_What is expected:_ Every line containing the string "computer" is to be copied from the records.

_Supplied material:_
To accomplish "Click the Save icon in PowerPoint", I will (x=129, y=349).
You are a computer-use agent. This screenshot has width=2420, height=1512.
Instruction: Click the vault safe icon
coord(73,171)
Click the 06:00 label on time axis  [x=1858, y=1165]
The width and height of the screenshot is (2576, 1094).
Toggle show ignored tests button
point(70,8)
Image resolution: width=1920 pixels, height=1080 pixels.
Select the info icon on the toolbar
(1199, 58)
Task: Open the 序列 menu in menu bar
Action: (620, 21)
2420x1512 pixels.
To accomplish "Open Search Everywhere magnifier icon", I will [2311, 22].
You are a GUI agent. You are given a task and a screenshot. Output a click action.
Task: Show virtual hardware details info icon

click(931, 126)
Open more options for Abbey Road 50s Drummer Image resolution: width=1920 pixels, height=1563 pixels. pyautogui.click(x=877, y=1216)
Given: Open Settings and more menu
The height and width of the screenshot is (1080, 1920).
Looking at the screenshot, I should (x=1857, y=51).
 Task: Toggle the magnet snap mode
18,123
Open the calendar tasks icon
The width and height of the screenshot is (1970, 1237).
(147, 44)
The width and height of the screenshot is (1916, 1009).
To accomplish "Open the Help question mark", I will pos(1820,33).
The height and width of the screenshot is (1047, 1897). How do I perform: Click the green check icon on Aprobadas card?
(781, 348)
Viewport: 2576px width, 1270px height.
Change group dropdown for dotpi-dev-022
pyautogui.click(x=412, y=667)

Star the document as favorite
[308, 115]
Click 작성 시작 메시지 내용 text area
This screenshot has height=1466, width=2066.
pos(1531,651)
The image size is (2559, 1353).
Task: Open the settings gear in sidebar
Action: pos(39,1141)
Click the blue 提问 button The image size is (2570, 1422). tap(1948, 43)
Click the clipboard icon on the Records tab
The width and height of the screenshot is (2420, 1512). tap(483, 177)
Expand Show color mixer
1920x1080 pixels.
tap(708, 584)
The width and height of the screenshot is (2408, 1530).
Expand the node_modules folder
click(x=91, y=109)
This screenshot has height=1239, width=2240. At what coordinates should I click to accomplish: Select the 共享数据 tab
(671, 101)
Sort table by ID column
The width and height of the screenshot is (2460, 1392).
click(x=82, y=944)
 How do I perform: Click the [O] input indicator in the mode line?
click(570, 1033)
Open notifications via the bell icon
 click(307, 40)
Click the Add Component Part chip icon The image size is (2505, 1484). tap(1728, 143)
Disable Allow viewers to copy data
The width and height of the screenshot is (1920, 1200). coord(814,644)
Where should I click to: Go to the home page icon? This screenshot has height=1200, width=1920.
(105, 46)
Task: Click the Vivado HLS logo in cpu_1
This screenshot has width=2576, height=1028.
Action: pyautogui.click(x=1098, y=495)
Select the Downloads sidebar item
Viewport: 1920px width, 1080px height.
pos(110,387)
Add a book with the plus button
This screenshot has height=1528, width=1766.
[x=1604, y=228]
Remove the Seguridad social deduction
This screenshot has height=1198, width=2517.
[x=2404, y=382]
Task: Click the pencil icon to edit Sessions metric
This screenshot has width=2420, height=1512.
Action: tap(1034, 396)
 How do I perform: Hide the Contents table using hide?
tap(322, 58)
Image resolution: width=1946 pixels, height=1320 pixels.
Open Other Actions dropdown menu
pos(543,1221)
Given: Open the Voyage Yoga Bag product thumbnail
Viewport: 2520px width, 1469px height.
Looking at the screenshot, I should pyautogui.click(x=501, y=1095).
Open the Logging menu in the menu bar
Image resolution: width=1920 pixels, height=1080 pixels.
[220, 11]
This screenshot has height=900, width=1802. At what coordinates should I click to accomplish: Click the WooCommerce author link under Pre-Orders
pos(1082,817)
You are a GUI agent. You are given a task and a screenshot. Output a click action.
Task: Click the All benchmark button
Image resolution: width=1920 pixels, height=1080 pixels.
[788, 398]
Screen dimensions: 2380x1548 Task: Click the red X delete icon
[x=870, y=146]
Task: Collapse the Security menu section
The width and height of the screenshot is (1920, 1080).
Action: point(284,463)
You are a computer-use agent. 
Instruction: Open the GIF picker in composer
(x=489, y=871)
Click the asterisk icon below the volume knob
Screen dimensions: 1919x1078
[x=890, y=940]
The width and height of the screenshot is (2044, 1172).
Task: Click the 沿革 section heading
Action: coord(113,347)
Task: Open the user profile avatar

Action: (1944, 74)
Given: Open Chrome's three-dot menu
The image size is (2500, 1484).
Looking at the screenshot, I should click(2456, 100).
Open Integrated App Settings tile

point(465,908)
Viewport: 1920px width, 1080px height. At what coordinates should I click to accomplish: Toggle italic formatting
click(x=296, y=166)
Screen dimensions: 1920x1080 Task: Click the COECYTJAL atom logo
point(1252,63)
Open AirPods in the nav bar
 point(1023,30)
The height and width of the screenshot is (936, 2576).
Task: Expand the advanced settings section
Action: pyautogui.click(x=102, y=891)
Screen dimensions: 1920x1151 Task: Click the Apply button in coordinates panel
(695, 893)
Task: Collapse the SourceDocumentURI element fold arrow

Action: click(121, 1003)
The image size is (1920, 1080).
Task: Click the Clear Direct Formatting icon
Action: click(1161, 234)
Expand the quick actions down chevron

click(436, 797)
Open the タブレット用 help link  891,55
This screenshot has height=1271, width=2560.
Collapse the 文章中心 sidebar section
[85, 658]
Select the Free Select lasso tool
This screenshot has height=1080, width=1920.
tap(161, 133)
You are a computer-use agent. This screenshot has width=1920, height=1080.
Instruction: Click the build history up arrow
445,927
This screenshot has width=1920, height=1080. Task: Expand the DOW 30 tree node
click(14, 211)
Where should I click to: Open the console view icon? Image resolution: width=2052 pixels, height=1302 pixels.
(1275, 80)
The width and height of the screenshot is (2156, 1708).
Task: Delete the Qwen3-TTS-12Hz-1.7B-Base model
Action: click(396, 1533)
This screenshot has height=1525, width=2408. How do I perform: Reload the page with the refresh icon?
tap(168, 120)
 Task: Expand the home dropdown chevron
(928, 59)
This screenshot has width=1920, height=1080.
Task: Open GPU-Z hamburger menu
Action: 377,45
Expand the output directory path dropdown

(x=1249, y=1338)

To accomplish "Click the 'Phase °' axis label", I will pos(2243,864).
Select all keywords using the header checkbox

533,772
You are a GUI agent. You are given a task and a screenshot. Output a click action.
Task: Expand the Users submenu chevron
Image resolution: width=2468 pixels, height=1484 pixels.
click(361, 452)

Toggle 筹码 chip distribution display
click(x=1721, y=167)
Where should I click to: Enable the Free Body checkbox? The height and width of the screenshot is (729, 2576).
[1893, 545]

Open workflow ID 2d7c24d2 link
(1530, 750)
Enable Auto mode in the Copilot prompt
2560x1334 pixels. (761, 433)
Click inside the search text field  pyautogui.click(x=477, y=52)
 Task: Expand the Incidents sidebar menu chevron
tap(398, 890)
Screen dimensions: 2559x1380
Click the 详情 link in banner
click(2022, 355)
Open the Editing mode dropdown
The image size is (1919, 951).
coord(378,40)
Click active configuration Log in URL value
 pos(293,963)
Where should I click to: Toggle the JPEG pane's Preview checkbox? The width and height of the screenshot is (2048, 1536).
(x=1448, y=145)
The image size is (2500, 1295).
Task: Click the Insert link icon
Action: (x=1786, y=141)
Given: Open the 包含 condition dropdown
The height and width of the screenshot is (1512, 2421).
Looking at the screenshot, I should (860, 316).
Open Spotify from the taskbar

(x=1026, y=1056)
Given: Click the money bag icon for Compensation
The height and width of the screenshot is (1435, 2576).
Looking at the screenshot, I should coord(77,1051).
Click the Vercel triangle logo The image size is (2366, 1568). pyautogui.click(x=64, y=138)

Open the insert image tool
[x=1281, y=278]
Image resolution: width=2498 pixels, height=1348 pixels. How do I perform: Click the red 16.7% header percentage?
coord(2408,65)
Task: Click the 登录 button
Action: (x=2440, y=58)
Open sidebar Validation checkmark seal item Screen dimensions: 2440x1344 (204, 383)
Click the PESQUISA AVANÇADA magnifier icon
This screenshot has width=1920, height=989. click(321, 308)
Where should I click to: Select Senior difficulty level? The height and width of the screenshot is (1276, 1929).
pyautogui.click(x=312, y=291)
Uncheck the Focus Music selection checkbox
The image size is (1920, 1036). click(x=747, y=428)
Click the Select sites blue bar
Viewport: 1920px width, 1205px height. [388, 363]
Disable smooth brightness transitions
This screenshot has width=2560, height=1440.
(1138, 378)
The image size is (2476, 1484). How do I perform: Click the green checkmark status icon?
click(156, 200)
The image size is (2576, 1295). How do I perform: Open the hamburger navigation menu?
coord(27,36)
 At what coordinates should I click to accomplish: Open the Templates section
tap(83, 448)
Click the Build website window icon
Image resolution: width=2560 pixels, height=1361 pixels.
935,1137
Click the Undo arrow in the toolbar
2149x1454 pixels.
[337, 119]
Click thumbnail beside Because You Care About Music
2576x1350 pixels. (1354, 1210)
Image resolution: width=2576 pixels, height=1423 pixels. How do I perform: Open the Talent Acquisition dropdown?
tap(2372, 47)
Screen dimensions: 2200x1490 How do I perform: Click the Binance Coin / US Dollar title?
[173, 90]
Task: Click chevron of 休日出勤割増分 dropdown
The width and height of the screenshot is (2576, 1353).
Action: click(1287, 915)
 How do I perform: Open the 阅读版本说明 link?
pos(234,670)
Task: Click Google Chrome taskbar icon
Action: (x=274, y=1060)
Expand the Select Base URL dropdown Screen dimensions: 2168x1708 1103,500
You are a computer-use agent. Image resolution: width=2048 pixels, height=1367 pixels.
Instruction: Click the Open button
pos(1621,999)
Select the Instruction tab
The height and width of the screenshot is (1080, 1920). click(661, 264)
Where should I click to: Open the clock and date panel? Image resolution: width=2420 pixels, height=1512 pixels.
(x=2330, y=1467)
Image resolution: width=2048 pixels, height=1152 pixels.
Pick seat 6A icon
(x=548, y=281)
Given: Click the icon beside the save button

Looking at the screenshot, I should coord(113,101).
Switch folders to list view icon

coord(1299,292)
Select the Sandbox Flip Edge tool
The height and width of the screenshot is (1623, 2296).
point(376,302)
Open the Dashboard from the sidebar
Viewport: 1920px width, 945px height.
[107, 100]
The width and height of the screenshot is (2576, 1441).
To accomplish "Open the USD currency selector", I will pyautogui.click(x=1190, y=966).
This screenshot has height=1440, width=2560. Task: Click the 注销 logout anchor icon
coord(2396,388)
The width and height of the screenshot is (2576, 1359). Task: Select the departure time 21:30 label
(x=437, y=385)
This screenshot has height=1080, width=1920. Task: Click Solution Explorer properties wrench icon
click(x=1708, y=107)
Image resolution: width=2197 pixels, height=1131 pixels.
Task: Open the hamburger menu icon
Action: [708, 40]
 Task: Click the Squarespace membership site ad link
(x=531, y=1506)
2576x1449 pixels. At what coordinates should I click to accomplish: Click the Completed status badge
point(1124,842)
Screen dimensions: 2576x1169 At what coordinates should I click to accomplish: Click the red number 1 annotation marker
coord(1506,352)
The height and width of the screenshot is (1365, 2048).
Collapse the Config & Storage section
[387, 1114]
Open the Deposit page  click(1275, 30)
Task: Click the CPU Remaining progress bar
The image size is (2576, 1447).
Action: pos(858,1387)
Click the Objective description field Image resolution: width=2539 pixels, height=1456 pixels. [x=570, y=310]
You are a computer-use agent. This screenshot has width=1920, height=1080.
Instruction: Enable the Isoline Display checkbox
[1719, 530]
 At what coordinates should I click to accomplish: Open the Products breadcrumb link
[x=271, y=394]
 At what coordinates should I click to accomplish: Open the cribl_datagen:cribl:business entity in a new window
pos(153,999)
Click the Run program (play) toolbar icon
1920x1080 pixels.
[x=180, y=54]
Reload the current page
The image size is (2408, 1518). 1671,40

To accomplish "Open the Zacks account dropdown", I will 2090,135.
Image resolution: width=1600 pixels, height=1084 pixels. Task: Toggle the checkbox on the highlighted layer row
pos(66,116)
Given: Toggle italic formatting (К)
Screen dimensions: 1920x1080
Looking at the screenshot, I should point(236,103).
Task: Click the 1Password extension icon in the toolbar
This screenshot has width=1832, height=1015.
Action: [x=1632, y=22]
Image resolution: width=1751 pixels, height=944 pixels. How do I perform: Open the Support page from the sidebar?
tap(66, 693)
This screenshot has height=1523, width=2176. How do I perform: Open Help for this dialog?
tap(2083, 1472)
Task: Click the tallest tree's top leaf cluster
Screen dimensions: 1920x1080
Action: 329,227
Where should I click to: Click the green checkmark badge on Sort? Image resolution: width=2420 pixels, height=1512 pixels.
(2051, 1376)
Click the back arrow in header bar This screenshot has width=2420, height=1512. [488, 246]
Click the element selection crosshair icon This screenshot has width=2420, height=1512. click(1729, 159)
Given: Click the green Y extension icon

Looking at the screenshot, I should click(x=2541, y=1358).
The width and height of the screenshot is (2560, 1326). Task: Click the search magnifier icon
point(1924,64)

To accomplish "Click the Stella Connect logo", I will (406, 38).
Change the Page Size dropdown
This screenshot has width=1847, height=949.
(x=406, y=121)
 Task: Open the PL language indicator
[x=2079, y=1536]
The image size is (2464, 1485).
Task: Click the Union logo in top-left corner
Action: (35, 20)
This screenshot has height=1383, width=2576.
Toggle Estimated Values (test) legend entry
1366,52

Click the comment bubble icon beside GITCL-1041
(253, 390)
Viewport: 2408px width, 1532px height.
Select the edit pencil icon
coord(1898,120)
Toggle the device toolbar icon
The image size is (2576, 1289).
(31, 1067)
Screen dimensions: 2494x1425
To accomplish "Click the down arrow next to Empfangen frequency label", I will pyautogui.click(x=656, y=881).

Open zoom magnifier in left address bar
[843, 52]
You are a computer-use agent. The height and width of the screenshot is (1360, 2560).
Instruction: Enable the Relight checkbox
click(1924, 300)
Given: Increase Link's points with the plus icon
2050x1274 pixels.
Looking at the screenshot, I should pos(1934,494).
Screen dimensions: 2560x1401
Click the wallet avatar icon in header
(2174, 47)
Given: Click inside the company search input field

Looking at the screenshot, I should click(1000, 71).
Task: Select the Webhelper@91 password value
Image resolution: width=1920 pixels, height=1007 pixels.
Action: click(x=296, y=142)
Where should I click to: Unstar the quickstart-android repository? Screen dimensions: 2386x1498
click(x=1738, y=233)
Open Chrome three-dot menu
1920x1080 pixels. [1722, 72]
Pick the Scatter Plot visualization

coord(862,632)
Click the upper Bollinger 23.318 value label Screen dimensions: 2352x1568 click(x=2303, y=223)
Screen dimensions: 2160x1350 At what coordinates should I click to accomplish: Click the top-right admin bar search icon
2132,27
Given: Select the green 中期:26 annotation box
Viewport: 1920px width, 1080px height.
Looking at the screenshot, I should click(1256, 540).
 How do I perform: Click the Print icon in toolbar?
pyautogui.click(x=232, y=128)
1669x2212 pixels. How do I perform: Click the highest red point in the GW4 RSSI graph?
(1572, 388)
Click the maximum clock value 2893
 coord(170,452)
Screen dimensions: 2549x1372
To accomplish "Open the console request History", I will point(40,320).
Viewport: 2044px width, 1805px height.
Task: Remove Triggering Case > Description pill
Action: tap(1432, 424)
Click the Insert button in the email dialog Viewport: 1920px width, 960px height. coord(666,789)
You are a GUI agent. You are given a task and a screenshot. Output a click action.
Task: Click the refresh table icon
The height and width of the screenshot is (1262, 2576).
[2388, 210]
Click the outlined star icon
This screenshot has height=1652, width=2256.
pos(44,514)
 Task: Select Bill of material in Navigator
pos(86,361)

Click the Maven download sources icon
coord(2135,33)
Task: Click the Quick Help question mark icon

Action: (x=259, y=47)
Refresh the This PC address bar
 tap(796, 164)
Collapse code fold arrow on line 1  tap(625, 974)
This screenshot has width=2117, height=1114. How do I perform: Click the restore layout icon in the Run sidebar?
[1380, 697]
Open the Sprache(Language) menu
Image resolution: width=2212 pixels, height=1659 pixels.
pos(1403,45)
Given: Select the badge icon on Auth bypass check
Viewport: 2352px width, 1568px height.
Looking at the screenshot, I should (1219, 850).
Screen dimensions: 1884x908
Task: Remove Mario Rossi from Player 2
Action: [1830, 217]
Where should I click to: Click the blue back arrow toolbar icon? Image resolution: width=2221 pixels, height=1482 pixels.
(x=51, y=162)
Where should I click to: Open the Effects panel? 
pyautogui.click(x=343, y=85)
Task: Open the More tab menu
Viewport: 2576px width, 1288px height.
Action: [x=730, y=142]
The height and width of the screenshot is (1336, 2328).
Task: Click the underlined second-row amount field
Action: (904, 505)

_Answer:_
You are a computer-use agent. This screenshot has width=2420, height=1512.
You are a computer-use agent. 
You are a computer-use agent. This screenshot has width=1920, height=1080.
You are a computer-use agent. Image resolution: width=2048 pixels, height=1367 pixels.
You are a computer-use agent. This screenshot has width=1920, height=1080.
You are a computer-use agent. The height and width of the screenshot is (1360, 2560).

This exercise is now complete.